Karena interaksi media sosial tanpa batas usia, anak-anak menjadi rentan terpapar kekerasan virtual dengan meniru apa yang didapatkan dari media sosial dan internet secara umum. Mereka selalu dihadapkan dengan konten yang selayaknya tidak dikonsumsi atau setiap hari dibombardir dengan konten penuh ujaran kebencian, hasutan, fitnah dan kekerasan. Mereka akan melihat budaya kekerasan yang ada di internet khususnya di media sosial yang dipenuhi dengan sampah hujatan, makian, fitnah, dan kekerasan tersebut merupakan replikasi dari realitas budaya sosial yang sesungguhnya.
Akhirnya kita harus sadar bahwa kekerasan virtual merupakan bagian dari proses penanaman bibit-bibit kekerasan di ruang nyata. Kekerasan di media sosial merupakan tunas kekerasan yang akan tumbuh berkembang di realitas sosial.
Menutup Ruang Bagi Konten Kekerasan
Liarnya ujaran kebencian, hasutan, fitnah dan kekerasan menyadarkan kita bersama bahwa budaya kekerasan ini tidak layak diteruskan. Ruang interaksi di dunia maya harus dibuat nyaman bagi semua golongan. Banyak pengaruh negatif dari budaya kekerasan terhadap generasi muda saat ini dan masyarakat secara umum.

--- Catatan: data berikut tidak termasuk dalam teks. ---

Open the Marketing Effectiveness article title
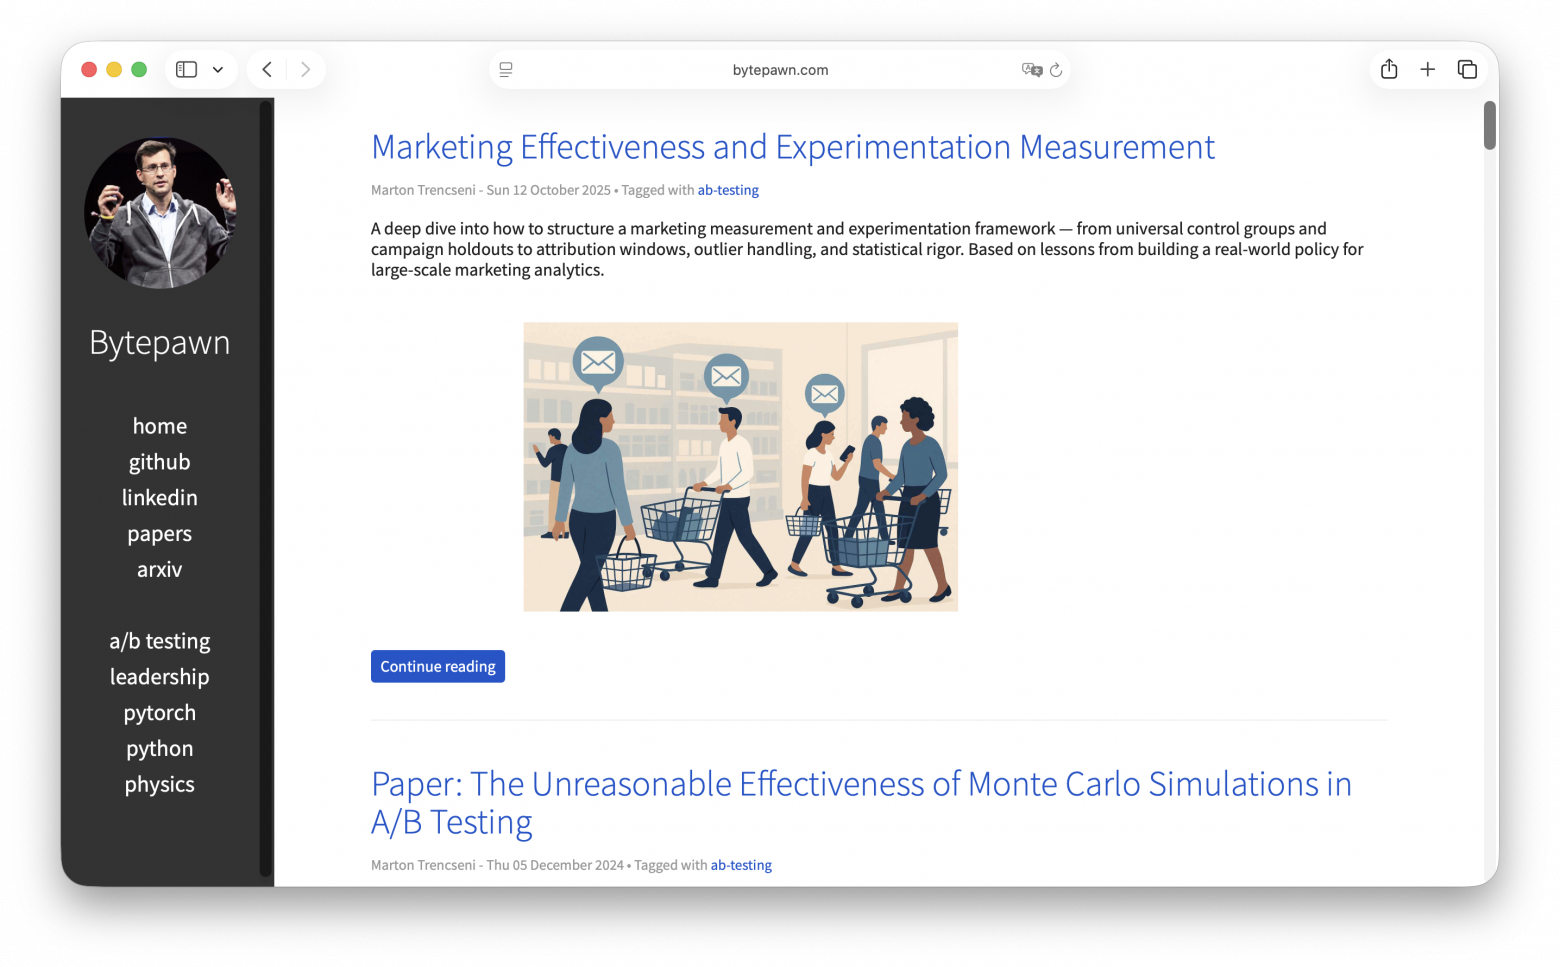The width and height of the screenshot is (1560, 967). 792,147
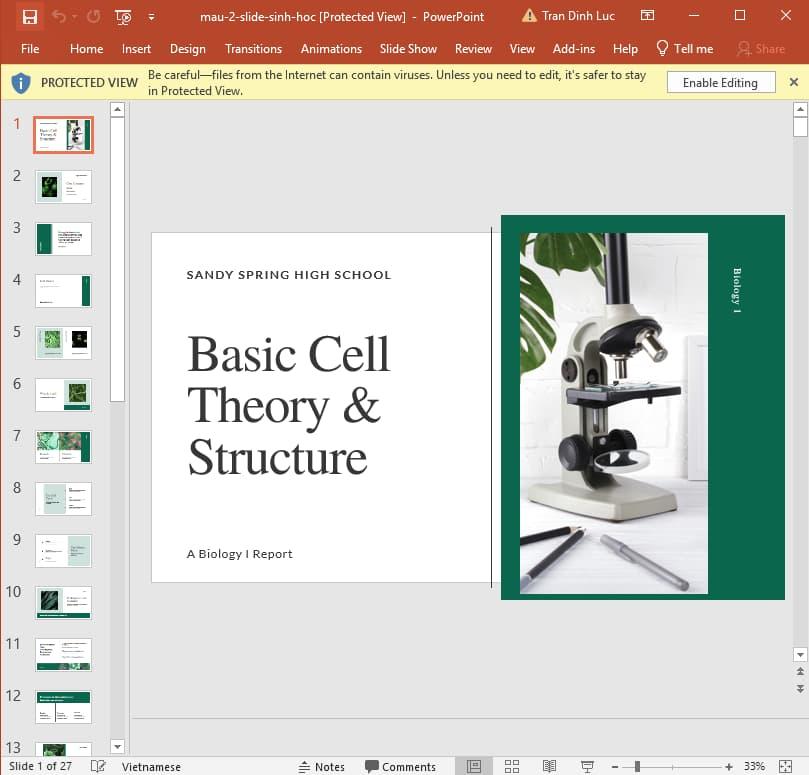Viewport: 809px width, 775px height.
Task: Select slide 5 in the thumbnail pane
Action: pyautogui.click(x=63, y=343)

Setidaknya ada beberapa momentum yang dapat kita sambut sebagai awal untuk menutup ruang sekecil apapun terhadap konten kekerasan. Pada 8 Oktober 2015 lalu Polri telah menerbitkan Surat Edaran (SE) Kapolri Nomor : SE/6/X/2015 tentang Penanganan Ujaran Kebencian (Hate Speech). Salah satu yang menjadi sasaran dari sarana ujaran kebencian tersebut adalah media sosial.
Momentum kedua, Revisi Undang-undang Informasi dan Transaksi Elektronik (UU ITE) yang telah disahkan di Rapat Paripurna DPR Oktober silam, resmi diberlakukan. Hadirnya Revisi UU ini setidaknya mempertegas dua hal di saat yang sangat tepat. Pertama, memperkuat peran pemerintah untuk mencegah penyebarluasan konten negatif di internet. Kedua, revisi UU ITE menuntut masyarakat untuk berhati-hati karena sasaran pelakunya diperluas tidak hanya mereka yang membuat, menampilkan ataupun mengunggahnya ke internet, tetapi mereka yang mendistribusikan ulang pun akan kena pidana.

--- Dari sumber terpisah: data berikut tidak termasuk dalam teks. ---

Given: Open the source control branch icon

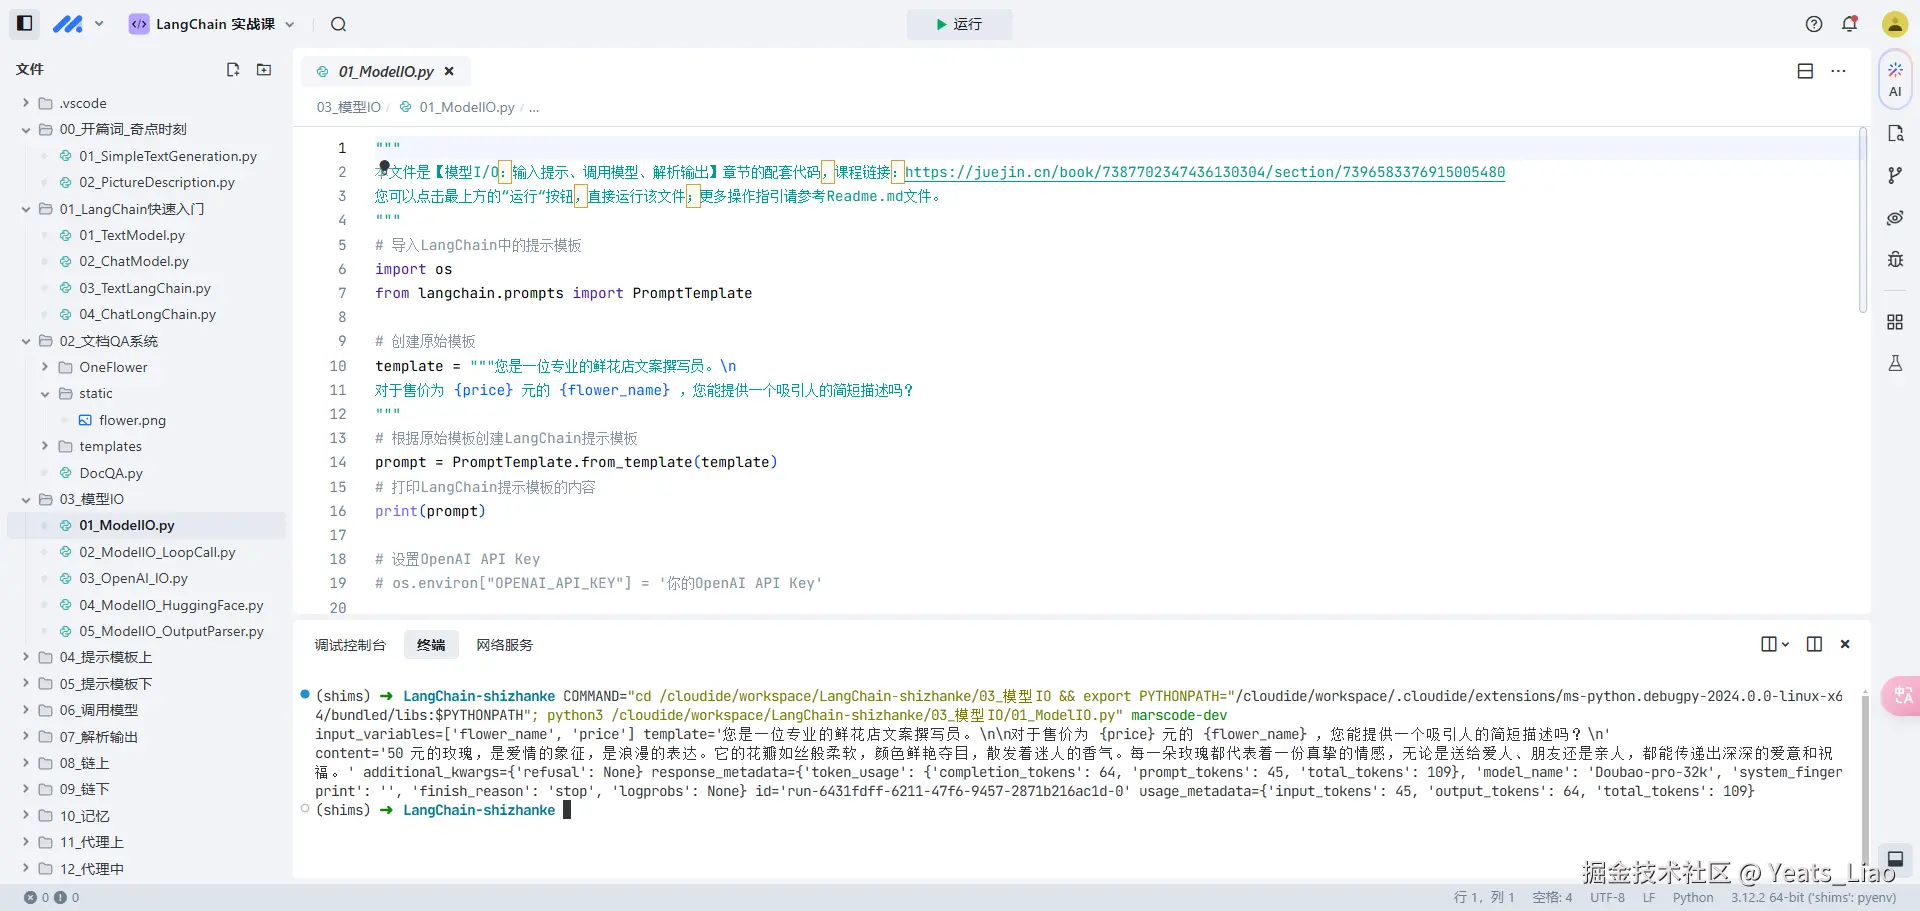Looking at the screenshot, I should click(x=1895, y=175).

Momentum ketiga, baru-baru ini sejumlah jejaring media sosial terbesar di Amerika Serikat telah sepakat bekerja sama untuk memerangi terorisme, caranya adalah dengan menghambat proses perekrutan teroris. Facebook, Microsoft, Twitter dan YouTube– jejaring media sosial tersebut — akan membuat dan saling berbagi database saling berbagi database tersebut yang mempermudah mengidentifikasi dan menghapus foto atau video yang terkait terorisme.
Sejumlah momentum berharga tersebut, saya kira, menjadi arus kesadaran pemerintah, masyarakat dan organisasi masyarakat tentang butuhnya ruang yang sehat di media sosial sebagai ruang interaksi yang bebas dari kekerasan. Kita harus berangkat dari kesadaran yang sama bahwa tidak tempat sedikit pun bagi konten yang mengandung dan mempromosikan kekerasan apalagi terorisme.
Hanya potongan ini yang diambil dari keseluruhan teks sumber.